This handsome bay-side, prime location restaurant attempts to evoke, or possibly replicate the neighborhood brasseries of France. Its chef, Jeremy Duclot, is French, after all, once involved with Philadelphia's Le Bec-Fin. On a recent late lunch visit, however, I curiously was reminded of St Petersburg, Russia, way back in the days before capitalism, when the lovely city sat empty of cafes, devoid of human community, as if waiting to reawake.
Cassis American Brasserie is a restaurant waiting to happen---the stage is set, but the hustle- bustle, jostling, spirit of enjoyment is missing. Service is erratic--particularly outside, where we overheard one diner say to the hostess--"First visit, and last." The kitchen is said to be huge--2900 sq feet--the restaurant does all its own baking, makes fresh pasta, and yet the food was oddly timid, lacking flair. The grouper sandwich on potato roll was good, but not great---its mango salsa topping was skimpy and dry. The fresh fries were overcooked, the in-house onion rings as well, battered in the manner of fast food joint commercial offerings.

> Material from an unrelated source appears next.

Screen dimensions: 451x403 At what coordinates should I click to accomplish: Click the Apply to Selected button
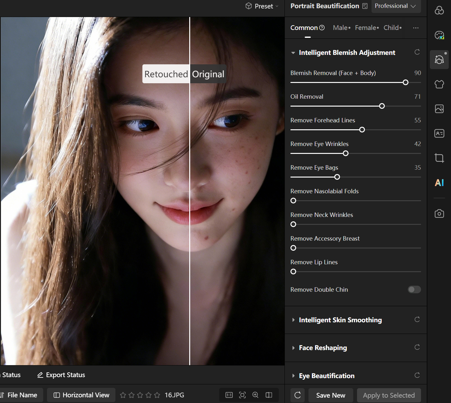[389, 395]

The crabcake was plentiful in actual crab, the garni a sad, shriveled dollop of Asian greens, likely killed by a heat lamp. But it lacked seasoning, as if the chef were wary of the palates of the stereotyped geriatric crowd, none of whom were at table when I visited. ( Of course I was there...)
Having not skimped on architecture, although the interior early 20th c. design does not mesh with the exterior at all, the owners appear to have stinted on the warm generosity of spirit and verve required to create a magnet neighborhood eatery. ( Perhaps there is an underlying, even unconscious contempt for the (American? Florida?) customer driving some of these errors...)
NB Cassis has an adjacent bakery/coffee bar with quality products.
Greasy, largely overcooked fries? Untoasted ( tasty) bun? Ultra American garni. Mostly moist grouper. Scant salsa, my dear.
Cloudz--I pulled out the brown, dried up ones for the pic, oddly....they did have taste, yes.
Posted by: Foodie | March 09, 2011 at 06:20 AM
Actually, those fries look almost perfect to me. I am so sick of the flaccid, pallid, anemic fries that American restaurants usually foist on people.